Sunday, October 21, 2018 9:30 am - 1:15 pm
Anna Celenza / Georgetown University
What characteristics define "American" music? Is the American sound determined by a set of ideals, or a specific instrumentation? Must the source material be native to the US, or can it be imported from abroad? Can purely instrumental music evoke an American sound, or are lyrics needed to define the music's national character? Although questions such as these have been contemplated by scholars, artists, and audiences since the 19th century, it wasn't until WWII that US politicians and public intellectuals began to ponder the essence of an "American Sound."
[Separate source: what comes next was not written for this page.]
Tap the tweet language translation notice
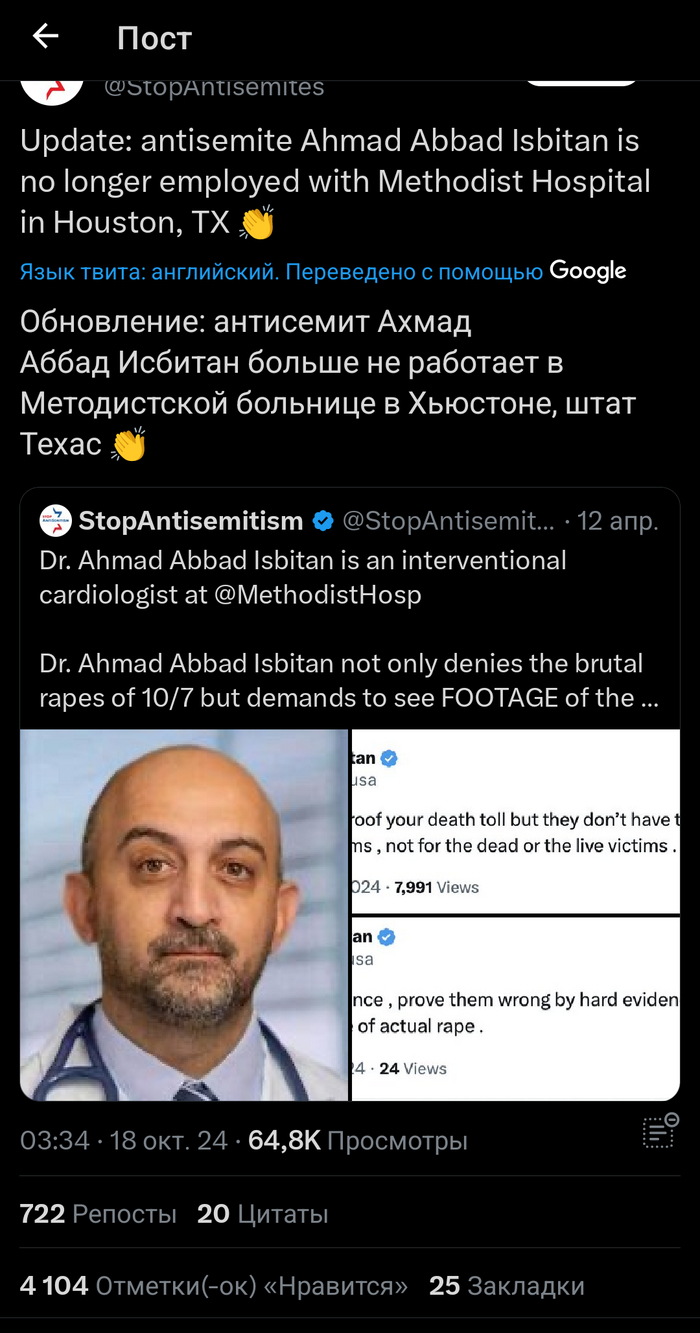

Using congressional debates and the Pulitzer Prize in Music as touchstones, this multi-media lecture explores the power of "American-made music" in the US and abroad. The search for an American sound is a never-ending quest, filled in equal measure with joy, heartbreak, victory and loss. It has fueled reforms in everything from foreign policy and copyright laws to public rituals and race relations. But above all else, the American sound is music, and as Professor Celenza demonstrates, by listening closely we can drown out the noise and hear a new world.
Anna Celenza is the Thomas E. Caestecker Professor of Music at Georgetown University. She is the author of several books, including Jazz Italian Style: From Its Origins in New Orleans to Fascist Italy and Sinatra, and her most recent book, Music that Changed America. In addition to her scholarly work, she has served as a writer/commentator for NPR’s Performance Today and published eight award-winning children’s books, including Gershwin’s Rhapsody in Blue and Duke Ellington’s Nutcracker Suite. She has been featured on nationally syndicated radio and TV programs, including the BBC’s “Music Matters” and C-Span’s “Book TV.”
Andrew Shatté / University of Arizona
In this fast-paced, interactive, and fun session Dr. Andrew Shatté will lead you on a tour of the big questions in the psychology of resilience. Why does one person overcome adversity while another falls into helplessness? What are the 7 ingredients that make up resilience – and do you have them?
We will see that habits in how we think have an enormous impact on resilience. You will gain insight into two of your thinking styles and learn about the impact they can have on your success, happiness, and health. Dr. Shatté will show you how to boost resilience with case studies from his work in large corporations and the public sector. And in the final moments of the workshop, he'll even reveal the biggest secret to a life of resilience!
Andrew Shatté teaches psychology at the University of Arizona, and is also the founder and President of Mindflex, a training company that specializes in measuring and training for resilience. Professor Shatté first joined One Day University when he was a professor at the University of Pennsylvania, where he was given the “Best Professor” award by the students in 2003 and received the Dean’s award for distinguished teaching in 2006. He co-wrote “The Resilience Factor,” and “Mequilibrium.”
Jeremi Suri / University of Texas
Since its founding, the United States has offered a distinctive model of political and economic development to the rest of the world. The American model emphasizes representation, federalism, and ethnic pluralism in its definition of democracy. This lecture will explain how American leaders over more than two centuries have sought to apply the American model to the most significant challenges of each era. Policies have differed across time, but the United States has consistently sought to build governments and nations that approximate its distinctive model.
Examining this long history of American nation-building offers some valuable lessons for our contemporary world. Some elements of the American model have proven successful in their broad implementation. Some elements have not. Time and again, Americans have under-estimated the difficulties of spreading their political model. This lecture will encourage listeners to consider the continued possibilities for American-led change in the world, with renewed attention to the historical limits of American power. More than anything, history shows that the United States needs wise leaders who can deploy the nation's valuable political model in carefully chosen situations.
Jeremi Suri holds the Mack Brown Distinguished Chair for Leadership in Global Affairs at the University of Texas at Austin. He is a professor in the University’s Department of History and the Lyndon B. Johnson School of Public Affairs. Professor Suri is the author and editor of nine books on contemporary politics and foreign policy, most recently: “The Impossible Presidency: The Rise and Fall of America’s Office.” His research and teaching have received numerous prizes. In 2007 Smithsonian Magazine named him one of America’s “Top Young Innovators” in the Arts and Sciences. In 2018 Suri received the President’s Associates Teaching Excellence Award from the University of Texas, and the Pro Bene Meritis Award for Public Contributions to the Liberal Arts.